Skip to content

Nokian Panimo - Solid across the board

Nokian Panimo's H2 report was roughly in line with our estimates at the top line and EBITDA level, but beat expectations at the bottom. Market share gains continued across all beverage categories despite difficult market conditions, with other beverages remaining the key growth driver while beer volumes also returned to growth.

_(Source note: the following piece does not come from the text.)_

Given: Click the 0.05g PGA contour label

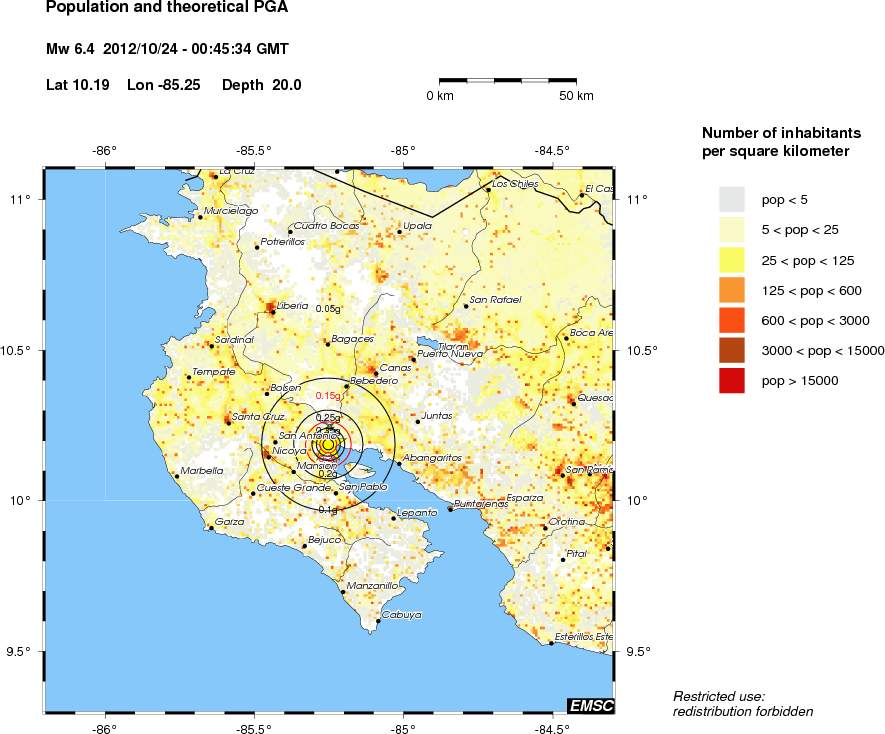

  • Total sales volume in H2 grew by 13% and was 4.8m liters (H2’24: 4.2m liters). Volumes in the beer category increased by 4.4%, while the main driver of the sales volume increase was the other beverages category, with volume up 39.0%.
  • Net sales in H2 were EUR 6.8m vs. EUR 6.7m Evli, up 13% from H2’24.
  • Gross margin in H2 was 55.6% (H2’24: 56.3%) vs. Evli 56.0%.
  • EBITDA in H2 was EUR 1.3m (margin 19.6%) in line with our estimate. While EBITDA improved slightly from H2'24 due to higher sales volume, relative profitability declined as expected with consumer demand pointed at lower-priced products.
  • EBIT in H2 was EUR 0.9m vs. EUR 0.7m Evli.
  • EPS in H2 was EUR 0.08 vs. EUR 0.04 Evli. The delta to our estimate came from lower than estimated D&A and taxes.
  • Guidance for 2026: Nokian Panimo expects revenue for the 2026 financial year to grow compared to the previous year (2025: EUR 13.0 million) and the EBITDA margin to be 17–20 percent (2025: 17.4%).
  • Our current estimates for 2026 stand at net sales of EUR 14.4m and EBITDA margin of 18.7%.
  • The company’s BoD proposes a dividend of EUR 0.03 per share for 2025 vs. Evli EUR 0.00.
  • During the review period, the company invested in two new fermentation tanks to increase brewing capacity. To our understanding, fermentation capacity has been the main production bottleneck in the beer category, and this investment is expected to help alleviate that ahead of the coming summer season.